What is the core culture that you are building in the bank?
We are a new bank and we are coding our employees’ DNA to think ‘customer first’ at all times. We were the first universal bank in India to launch monthly interest credit on savings accounts. We stripped most of the fees that banks usually charge on one count or another. Our credit cards have differentiated offerings like dynamic pricing, comparatively lower rates and fees, better ease of usability, truly customer first. You might think this is not beneficial to shareholders. But you’d be mistaken, as in our current construct, customers are automatically drawn to us from word of mouth and our retention rates are high.
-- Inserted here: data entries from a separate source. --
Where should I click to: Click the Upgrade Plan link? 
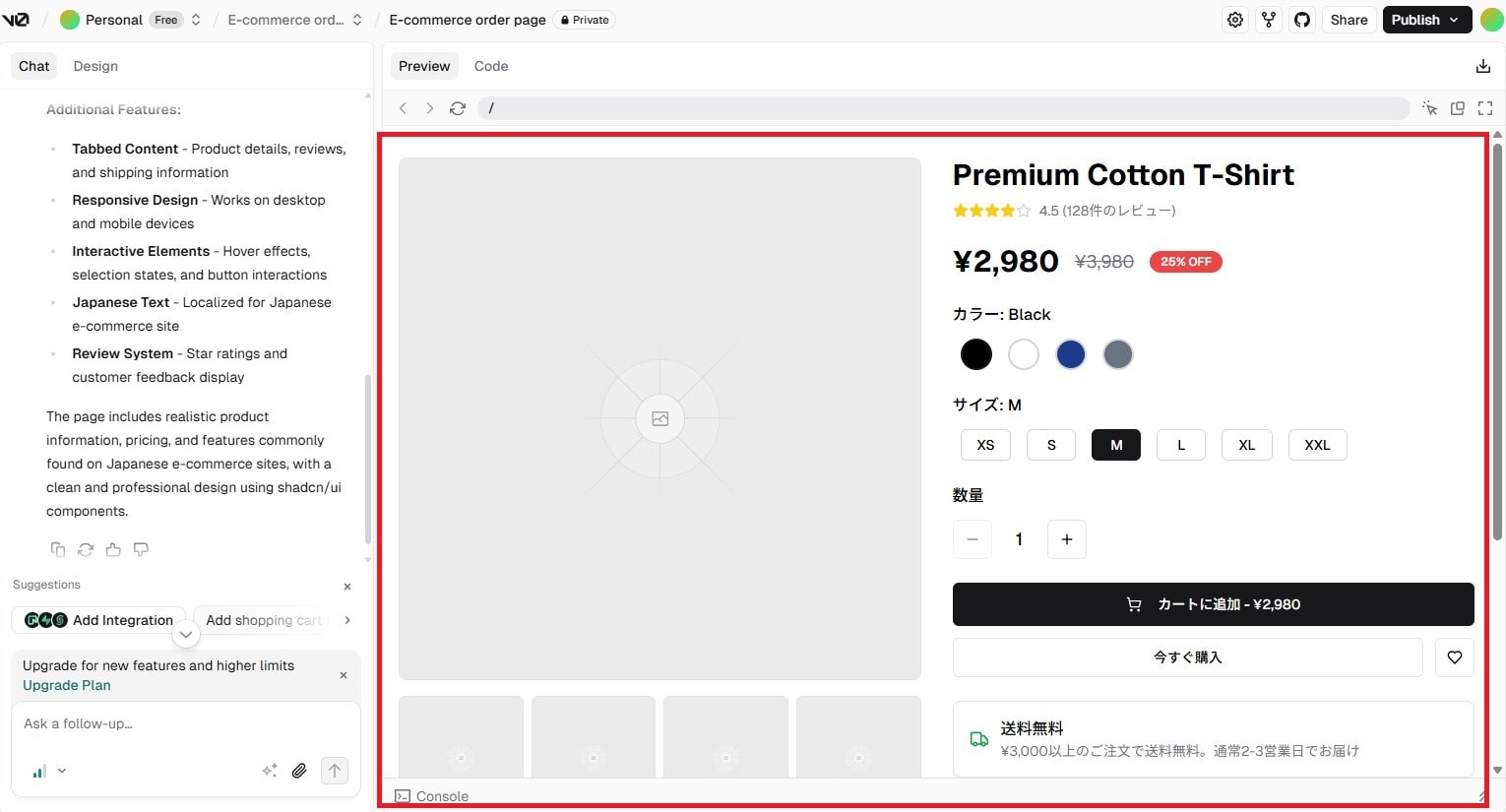click(x=67, y=685)
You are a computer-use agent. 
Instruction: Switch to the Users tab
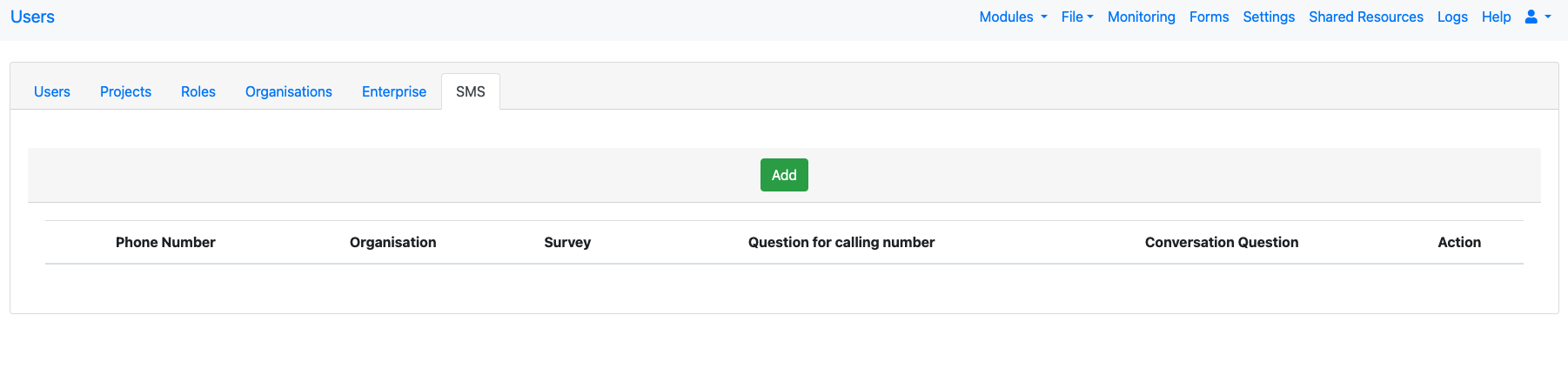[52, 91]
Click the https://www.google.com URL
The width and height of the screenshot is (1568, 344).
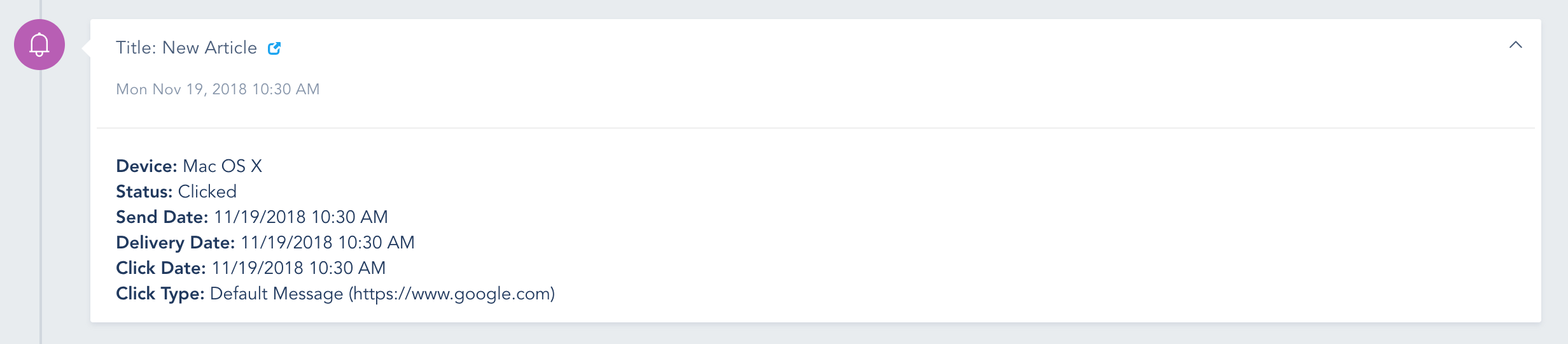pyautogui.click(x=452, y=294)
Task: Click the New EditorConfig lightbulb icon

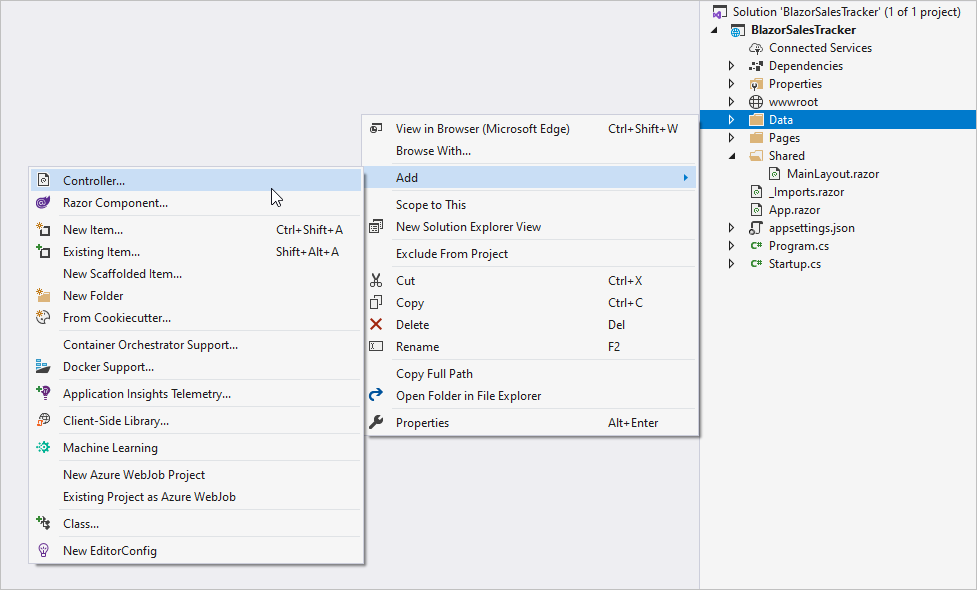Action: point(43,551)
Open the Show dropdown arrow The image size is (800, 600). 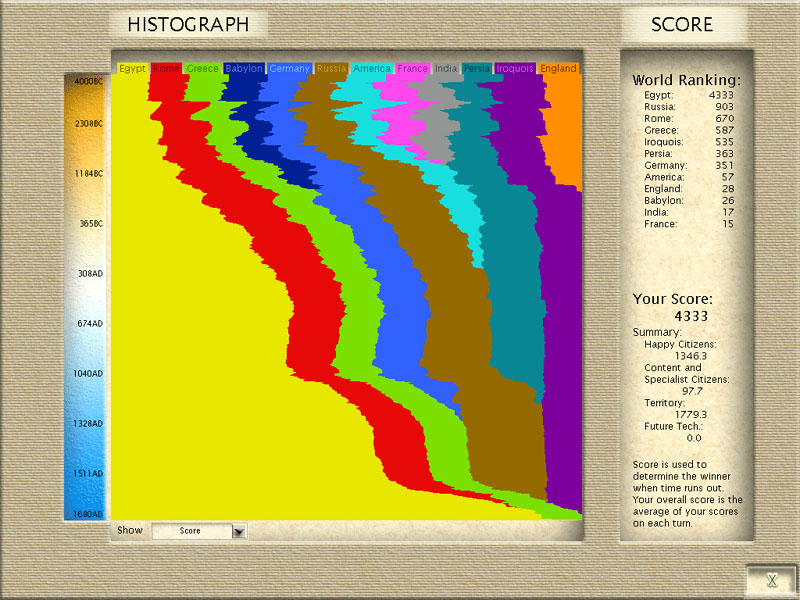(x=238, y=531)
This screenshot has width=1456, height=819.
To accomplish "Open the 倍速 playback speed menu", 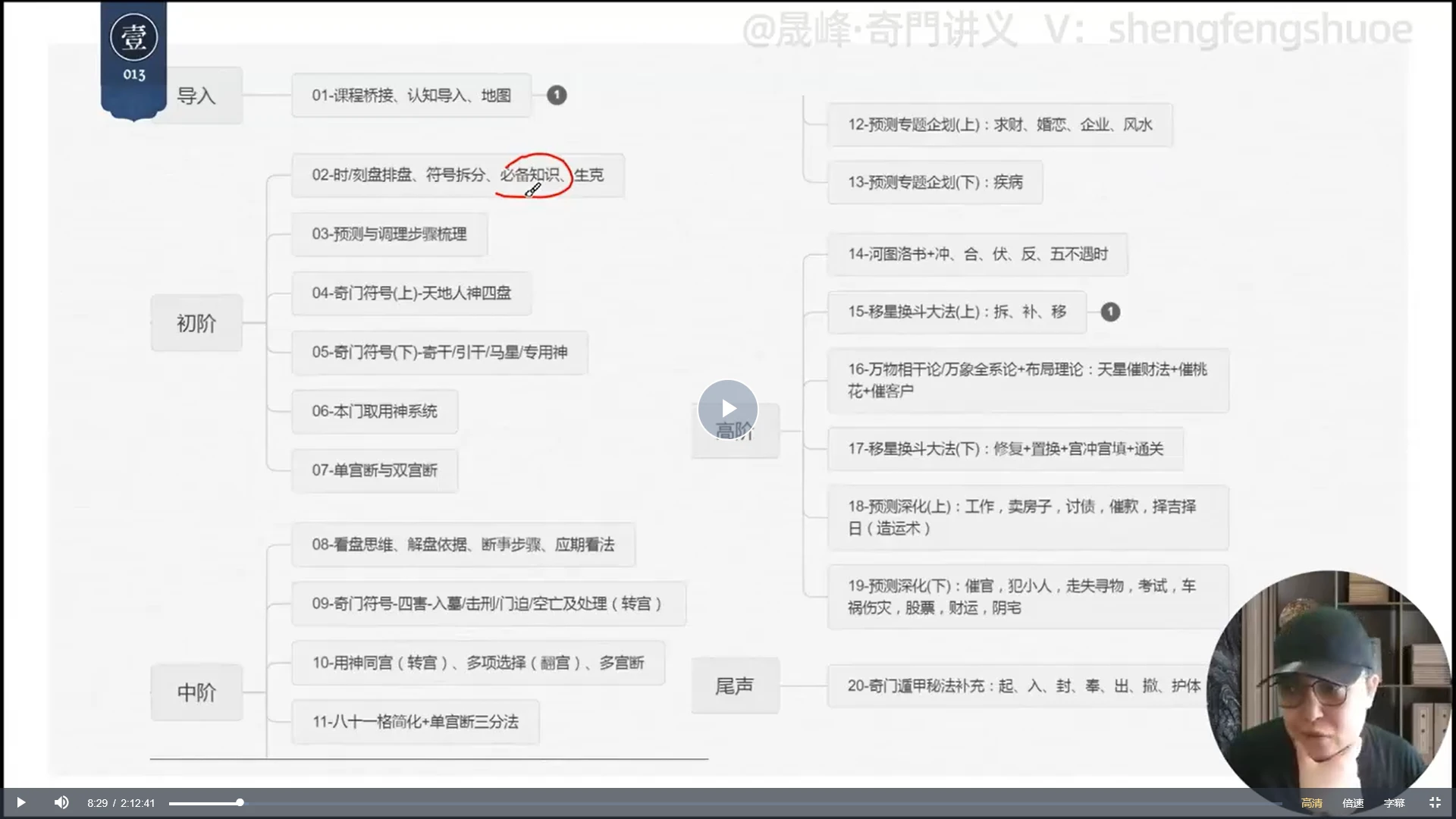I will 1352,803.
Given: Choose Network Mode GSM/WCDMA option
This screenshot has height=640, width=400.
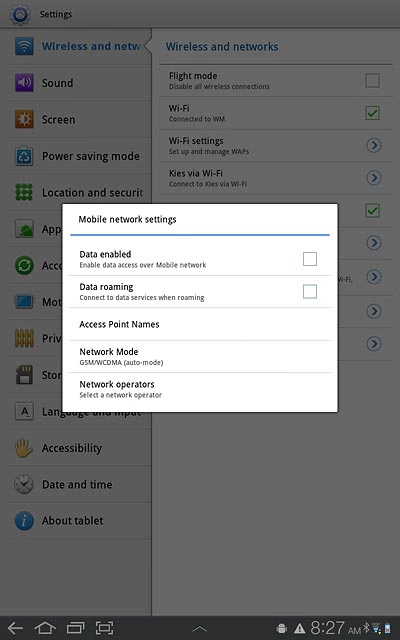Looking at the screenshot, I should [200, 356].
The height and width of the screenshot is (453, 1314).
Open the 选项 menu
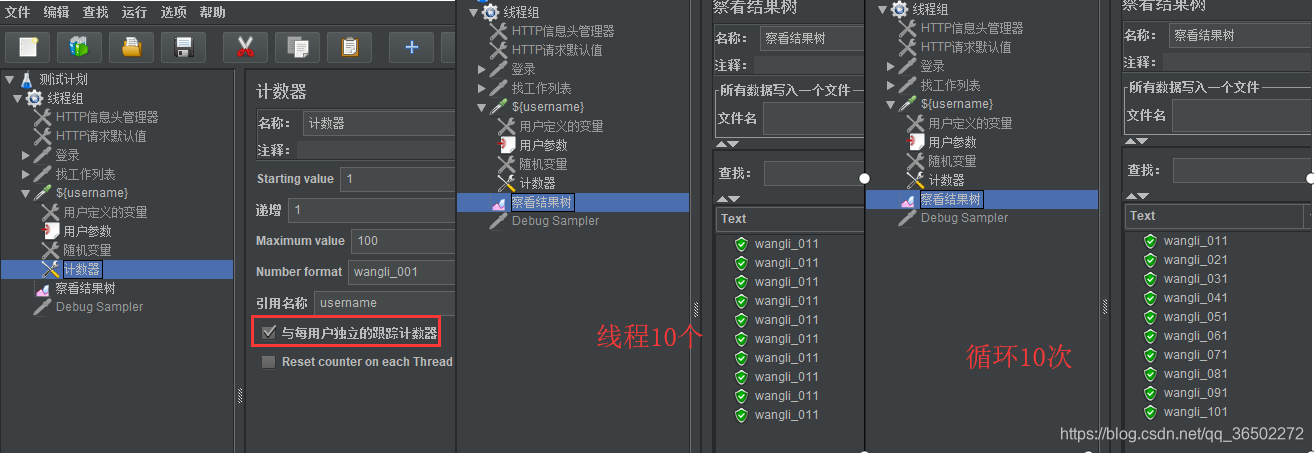173,12
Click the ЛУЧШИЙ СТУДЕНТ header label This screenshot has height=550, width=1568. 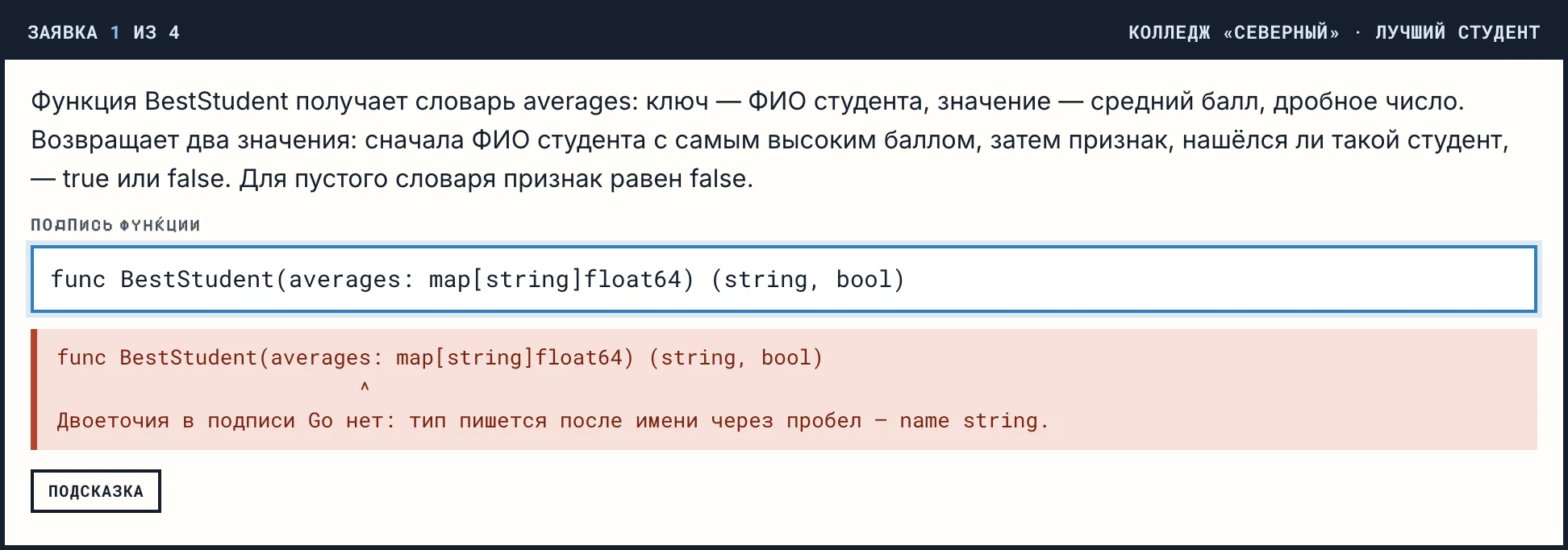[1457, 32]
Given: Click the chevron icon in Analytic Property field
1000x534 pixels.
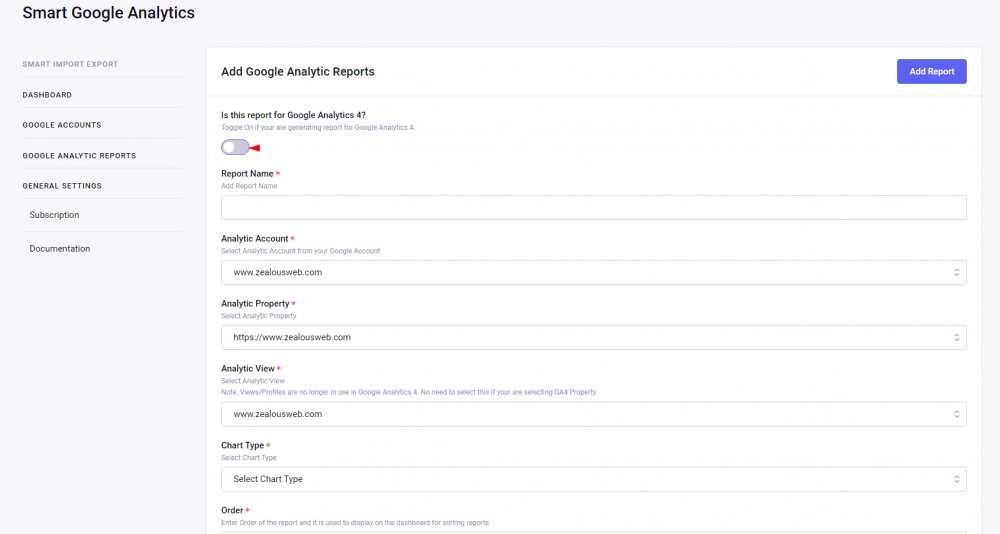Looking at the screenshot, I should (956, 337).
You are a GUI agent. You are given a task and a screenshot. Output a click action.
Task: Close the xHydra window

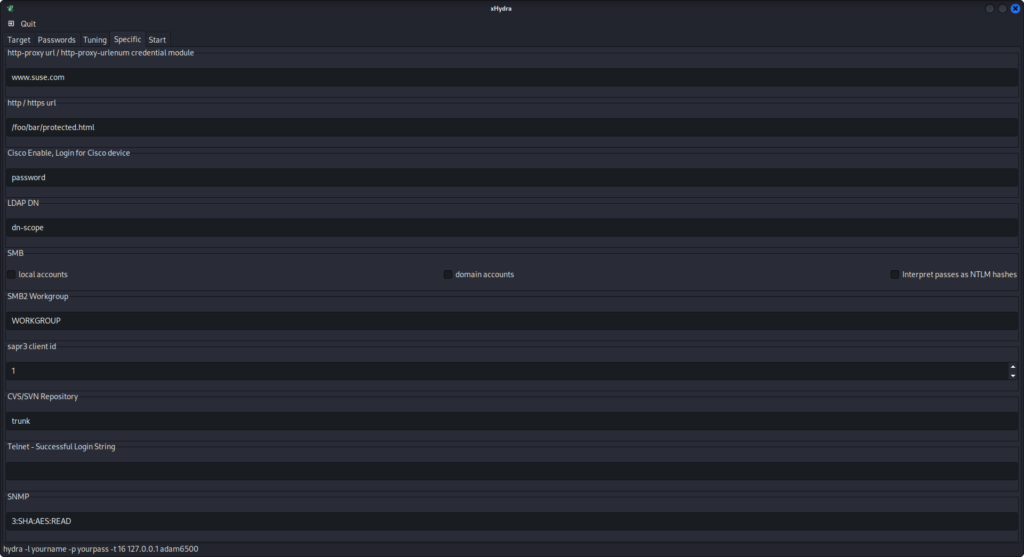pyautogui.click(x=1015, y=8)
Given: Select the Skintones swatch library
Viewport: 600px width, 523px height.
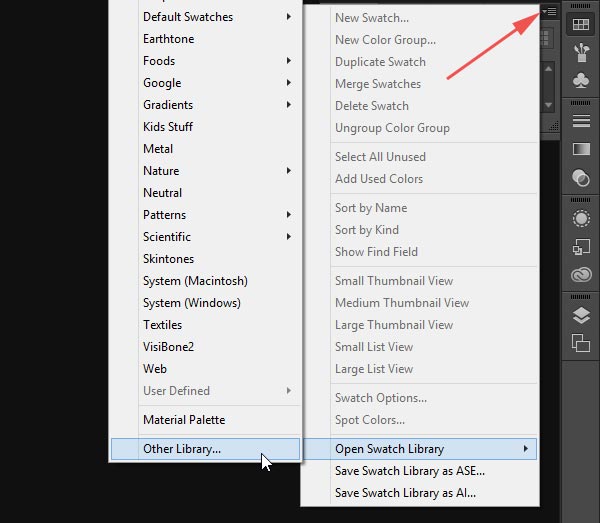Looking at the screenshot, I should pos(168,259).
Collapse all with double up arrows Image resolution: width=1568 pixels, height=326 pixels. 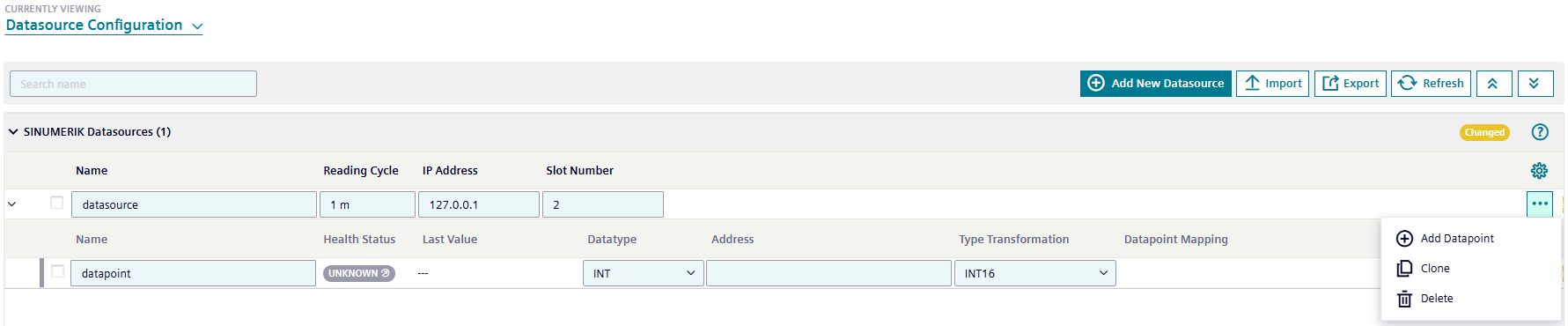pyautogui.click(x=1493, y=84)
What is the role the vision statement plays in building the culture?
We went over the vision statement over and over to get it right. Our vision statement effectively says we want to build a world class bank in India, with three key themes: ethical, digital and social good. ‘Ethical’ is the means by which we wish to deal with everyone. ‘Digital’ is the medium we want to use. ‘Social-good’ is the purpose of our existence. We tell our employees to earn income the clean way. We made a seal on this and shared with our employees, so it stays on their table.
What is the next stage for the bank?
We have made significant investments in building a quality technology stack for scalability. Our products are great. The culture is good. Our mobile app is great. Our asset quality is proven. Our capital adequacy is strong. We tick all boxes, barring one. We are low on profitability, but we’ll fix this soon. Our trajectory of profits is strong. By 2023’s exit quarter we believe we will cross double digit ROE, and then on to the next milestone of 16 percent ROE. It will happen. We will be a world class, technology led bank with high teens ROE. We will tick the profitability box soon, and remain strong.